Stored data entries
:::::

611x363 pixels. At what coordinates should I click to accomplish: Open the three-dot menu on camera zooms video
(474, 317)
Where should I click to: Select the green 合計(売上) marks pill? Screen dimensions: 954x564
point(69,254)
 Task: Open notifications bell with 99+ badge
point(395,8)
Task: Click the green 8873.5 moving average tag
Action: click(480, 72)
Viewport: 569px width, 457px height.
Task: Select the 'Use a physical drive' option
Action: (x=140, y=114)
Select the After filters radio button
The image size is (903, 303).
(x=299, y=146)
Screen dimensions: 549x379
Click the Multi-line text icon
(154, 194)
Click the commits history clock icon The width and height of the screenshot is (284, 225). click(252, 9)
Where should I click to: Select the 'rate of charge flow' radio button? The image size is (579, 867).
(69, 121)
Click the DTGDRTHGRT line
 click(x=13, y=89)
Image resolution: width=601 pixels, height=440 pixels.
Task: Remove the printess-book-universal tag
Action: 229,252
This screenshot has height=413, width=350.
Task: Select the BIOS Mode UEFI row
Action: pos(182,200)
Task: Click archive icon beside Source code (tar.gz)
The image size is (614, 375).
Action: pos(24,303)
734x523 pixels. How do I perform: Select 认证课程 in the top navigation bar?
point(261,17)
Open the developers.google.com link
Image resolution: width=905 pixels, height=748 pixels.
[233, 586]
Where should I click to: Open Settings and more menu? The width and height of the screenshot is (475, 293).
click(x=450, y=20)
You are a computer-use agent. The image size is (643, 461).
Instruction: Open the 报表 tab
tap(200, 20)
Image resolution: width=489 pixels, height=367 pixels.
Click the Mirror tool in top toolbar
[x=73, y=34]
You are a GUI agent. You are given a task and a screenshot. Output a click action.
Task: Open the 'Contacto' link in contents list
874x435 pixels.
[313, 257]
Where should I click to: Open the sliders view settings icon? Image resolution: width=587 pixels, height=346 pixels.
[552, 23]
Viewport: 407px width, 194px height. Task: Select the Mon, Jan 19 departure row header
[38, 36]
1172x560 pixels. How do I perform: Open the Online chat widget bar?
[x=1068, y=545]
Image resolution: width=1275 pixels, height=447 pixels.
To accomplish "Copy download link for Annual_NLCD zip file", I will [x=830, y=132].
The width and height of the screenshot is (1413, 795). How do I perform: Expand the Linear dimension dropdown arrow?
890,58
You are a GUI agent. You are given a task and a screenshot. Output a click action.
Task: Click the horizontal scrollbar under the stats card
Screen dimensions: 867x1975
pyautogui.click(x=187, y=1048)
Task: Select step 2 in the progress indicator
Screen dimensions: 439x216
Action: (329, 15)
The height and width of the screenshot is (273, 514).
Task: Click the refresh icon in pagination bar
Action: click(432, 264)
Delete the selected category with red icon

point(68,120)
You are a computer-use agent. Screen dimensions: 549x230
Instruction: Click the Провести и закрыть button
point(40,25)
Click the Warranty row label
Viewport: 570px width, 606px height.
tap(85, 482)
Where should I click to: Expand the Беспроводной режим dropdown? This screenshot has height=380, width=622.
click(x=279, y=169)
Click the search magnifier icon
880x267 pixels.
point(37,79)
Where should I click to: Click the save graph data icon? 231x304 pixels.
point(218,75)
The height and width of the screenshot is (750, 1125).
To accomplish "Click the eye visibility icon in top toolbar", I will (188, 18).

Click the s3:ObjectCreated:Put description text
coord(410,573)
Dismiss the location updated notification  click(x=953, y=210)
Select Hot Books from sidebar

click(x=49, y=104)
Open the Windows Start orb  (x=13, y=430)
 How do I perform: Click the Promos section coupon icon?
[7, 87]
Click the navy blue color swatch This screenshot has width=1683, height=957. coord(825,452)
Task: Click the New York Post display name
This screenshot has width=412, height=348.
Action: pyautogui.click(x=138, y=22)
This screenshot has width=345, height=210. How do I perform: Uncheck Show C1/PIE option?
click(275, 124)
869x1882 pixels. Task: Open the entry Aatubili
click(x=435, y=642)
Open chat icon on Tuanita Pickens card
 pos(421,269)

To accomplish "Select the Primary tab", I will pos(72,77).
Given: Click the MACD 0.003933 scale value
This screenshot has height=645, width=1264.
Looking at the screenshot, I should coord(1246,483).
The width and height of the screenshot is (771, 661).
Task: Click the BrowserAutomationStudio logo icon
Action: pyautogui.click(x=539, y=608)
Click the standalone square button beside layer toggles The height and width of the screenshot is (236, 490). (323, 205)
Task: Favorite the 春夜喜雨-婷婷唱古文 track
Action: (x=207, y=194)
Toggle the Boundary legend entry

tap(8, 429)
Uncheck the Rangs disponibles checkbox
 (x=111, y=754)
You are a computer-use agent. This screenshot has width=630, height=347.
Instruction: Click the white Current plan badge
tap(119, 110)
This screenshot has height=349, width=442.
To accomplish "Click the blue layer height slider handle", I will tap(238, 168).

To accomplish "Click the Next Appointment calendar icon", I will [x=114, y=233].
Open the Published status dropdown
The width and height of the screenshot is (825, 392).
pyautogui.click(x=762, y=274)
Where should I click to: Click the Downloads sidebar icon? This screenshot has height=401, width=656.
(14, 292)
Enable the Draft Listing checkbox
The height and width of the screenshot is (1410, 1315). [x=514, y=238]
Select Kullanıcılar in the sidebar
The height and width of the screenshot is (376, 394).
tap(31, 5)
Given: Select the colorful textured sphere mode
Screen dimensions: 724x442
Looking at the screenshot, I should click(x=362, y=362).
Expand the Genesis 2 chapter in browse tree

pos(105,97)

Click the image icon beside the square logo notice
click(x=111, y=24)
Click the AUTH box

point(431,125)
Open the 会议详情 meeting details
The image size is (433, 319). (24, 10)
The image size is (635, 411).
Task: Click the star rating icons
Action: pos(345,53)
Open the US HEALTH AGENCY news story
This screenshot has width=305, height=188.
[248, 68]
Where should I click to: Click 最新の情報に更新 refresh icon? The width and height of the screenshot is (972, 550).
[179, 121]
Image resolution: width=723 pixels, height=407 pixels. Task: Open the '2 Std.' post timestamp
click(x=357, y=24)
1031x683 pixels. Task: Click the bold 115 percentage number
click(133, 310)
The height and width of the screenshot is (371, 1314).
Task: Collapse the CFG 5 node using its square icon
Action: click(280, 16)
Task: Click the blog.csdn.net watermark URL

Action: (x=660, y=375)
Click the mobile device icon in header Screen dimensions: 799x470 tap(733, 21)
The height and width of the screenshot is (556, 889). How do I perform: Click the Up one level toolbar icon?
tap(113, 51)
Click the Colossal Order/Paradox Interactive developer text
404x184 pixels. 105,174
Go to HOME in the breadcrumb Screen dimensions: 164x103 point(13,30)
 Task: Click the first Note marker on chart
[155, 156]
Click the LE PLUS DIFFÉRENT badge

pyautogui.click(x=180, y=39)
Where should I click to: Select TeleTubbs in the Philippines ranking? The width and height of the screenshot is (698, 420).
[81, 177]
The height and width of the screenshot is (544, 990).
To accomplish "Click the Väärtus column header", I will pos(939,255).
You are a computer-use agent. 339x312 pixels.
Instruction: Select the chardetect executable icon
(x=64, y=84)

:::::

REQUIRED WORK: Output each entry exactly as written, leaving none out.

TASK RESPONSE:
611x363 pixels. At what coordinates should I click to accomplish: Open the three-dot menu on camera zooms video
(474, 317)
Where should I click to: Select the green 合計(売上) marks pill? Screen dimensions: 954x564
point(69,254)
 Task: Open notifications bell with 99+ badge
point(395,8)
Task: Click the green 8873.5 moving average tag
Action: click(480, 72)
Viewport: 569px width, 457px height.
Task: Select the 'Use a physical drive' option
Action: (x=140, y=114)
Select the After filters radio button
The image size is (903, 303).
(x=299, y=146)
Screen dimensions: 549x379
Click the Multi-line text icon
(154, 194)
Click the commits history clock icon The width and height of the screenshot is (284, 225). click(252, 9)
Where should I click to: Select the 'rate of charge flow' radio button? The image size is (579, 867).
(69, 121)
Click the DTGDRTHGRT line
 click(x=13, y=89)
Image resolution: width=601 pixels, height=440 pixels.
Task: Remove the printess-book-universal tag
Action: 229,252
This screenshot has height=413, width=350.
Task: Select the BIOS Mode UEFI row
Action: pos(182,200)
Task: Click archive icon beside Source code (tar.gz)
The image size is (614, 375).
Action: pos(24,303)
734x523 pixels. How do I perform: Select 认证课程 in the top navigation bar?
point(261,17)
Open the developers.google.com link
Image resolution: width=905 pixels, height=748 pixels.
[233, 586]
Where should I click to: Open Settings and more menu? The width and height of the screenshot is (475, 293).
click(x=450, y=20)
You are a computer-use agent. The image size is (643, 461).
Instruction: Open the 报表 tab
tap(200, 20)
Image resolution: width=489 pixels, height=367 pixels.
Click the Mirror tool in top toolbar
[x=73, y=34]
You are a GUI agent. You are given a task and a screenshot. Output a click action.
Task: Open the 'Contacto' link in contents list
874x435 pixels.
[313, 257]
Where should I click to: Open the sliders view settings icon? Image resolution: width=587 pixels, height=346 pixels.
[552, 23]
Viewport: 407px width, 194px height. Task: Select the Mon, Jan 19 departure row header
[38, 36]
1172x560 pixels. How do I perform: Open the Online chat widget bar?
[x=1068, y=545]
Image resolution: width=1275 pixels, height=447 pixels.
To accomplish "Copy download link for Annual_NLCD zip file", I will [x=830, y=132].
The width and height of the screenshot is (1413, 795). How do I perform: Expand the Linear dimension dropdown arrow?
890,58
You are a GUI agent. You are given a task and a screenshot. Output a click action.
Task: Click the horizontal scrollbar under the stats card
Screen dimensions: 867x1975
pyautogui.click(x=187, y=1048)
Task: Select step 2 in the progress indicator
Screen dimensions: 439x216
Action: (329, 15)
The height and width of the screenshot is (273, 514).
Task: Click the refresh icon in pagination bar
Action: click(432, 264)
Delete the selected category with red icon

point(68,120)
You are a computer-use agent. Screen dimensions: 549x230
Instruction: Click the Провести и закрыть button
point(40,25)
Click the Warranty row label
Viewport: 570px width, 606px height.
tap(85, 482)
Where should I click to: Expand the Беспроводной режим dropdown? This screenshot has height=380, width=622.
click(x=279, y=169)
Click the search magnifier icon
880x267 pixels.
point(37,79)
Where should I click to: Click the save graph data icon? 231x304 pixels.
point(218,75)
The height and width of the screenshot is (750, 1125).
To accomplish "Click the eye visibility icon in top toolbar", I will (188, 18).

Click the s3:ObjectCreated:Put description text
coord(410,573)
Dismiss the location updated notification  click(x=953, y=210)
Select Hot Books from sidebar

click(x=49, y=104)
Open the Windows Start orb  (x=13, y=430)
 How do I perform: Click the Promos section coupon icon?
[7, 87]
Click the navy blue color swatch This screenshot has width=1683, height=957. coord(825,452)
Task: Click the New York Post display name
This screenshot has width=412, height=348.
Action: pyautogui.click(x=138, y=22)
This screenshot has width=345, height=210. How do I perform: Uncheck Show C1/PIE option?
click(275, 124)
869x1882 pixels. Task: Open the entry Aatubili
click(x=435, y=642)
Open chat icon on Tuanita Pickens card
 pos(421,269)

To accomplish "Select the Primary tab", I will pos(72,77).
Given: Click the MACD 0.003933 scale value
This screenshot has height=645, width=1264.
Looking at the screenshot, I should coord(1246,483).
The width and height of the screenshot is (771, 661).
Task: Click the BrowserAutomationStudio logo icon
Action: pyautogui.click(x=539, y=608)
Click the standalone square button beside layer toggles The height and width of the screenshot is (236, 490). (323, 205)
Task: Favorite the 春夜喜雨-婷婷唱古文 track
Action: (x=207, y=194)
Toggle the Boundary legend entry

tap(8, 429)
Uncheck the Rangs disponibles checkbox
 (x=111, y=754)
You are a computer-use agent. This screenshot has width=630, height=347.
Instruction: Click the white Current plan badge
tap(119, 110)
This screenshot has height=349, width=442.
To accomplish "Click the blue layer height slider handle", I will tap(238, 168).

To accomplish "Click the Next Appointment calendar icon", I will [x=114, y=233].
Open the Published status dropdown
The width and height of the screenshot is (825, 392).
pyautogui.click(x=762, y=274)
Where should I click to: Click the Downloads sidebar icon? This screenshot has height=401, width=656.
(14, 292)
Enable the Draft Listing checkbox
The height and width of the screenshot is (1410, 1315). [x=514, y=238]
Select Kullanıcılar in the sidebar
The height and width of the screenshot is (376, 394).
tap(31, 5)
Given: Select the colorful textured sphere mode
Screen dimensions: 724x442
Looking at the screenshot, I should click(x=362, y=362).
Expand the Genesis 2 chapter in browse tree

pos(105,97)

Click the image icon beside the square logo notice
click(x=111, y=24)
Click the AUTH box

point(431,125)
Open the 会议详情 meeting details
The image size is (433, 319). (24, 10)
The image size is (635, 411).
Task: Click the star rating icons
Action: pos(345,53)
Open the US HEALTH AGENCY news story
This screenshot has width=305, height=188.
[248, 68]
Where should I click to: Click 最新の情報に更新 refresh icon? The width and height of the screenshot is (972, 550).
[179, 121]
Image resolution: width=723 pixels, height=407 pixels. Task: Open the '2 Std.' post timestamp
click(x=357, y=24)
1031x683 pixels. Task: Click the bold 115 percentage number
click(133, 310)
The height and width of the screenshot is (371, 1314).
Task: Collapse the CFG 5 node using its square icon
Action: click(280, 16)
Task: Click the blog.csdn.net watermark URL

Action: (x=660, y=375)
Click the mobile device icon in header Screen dimensions: 799x470 tap(733, 21)
The height and width of the screenshot is (556, 889). How do I perform: Click the Up one level toolbar icon?
tap(113, 51)
Click the Colossal Order/Paradox Interactive developer text
404x184 pixels. 105,174
Go to HOME in the breadcrumb Screen dimensions: 164x103 point(13,30)
 Task: Click the first Note marker on chart
[155, 156]
Click the LE PLUS DIFFÉRENT badge

pyautogui.click(x=180, y=39)
Where should I click to: Select TeleTubbs in the Philippines ranking? The width and height of the screenshot is (698, 420).
[81, 177]
The height and width of the screenshot is (544, 990).
To accomplish "Click the Väärtus column header", I will pos(939,255).
You are a computer-use agent. 339x312 pixels.
Instruction: Select the chardetect executable icon
(x=64, y=84)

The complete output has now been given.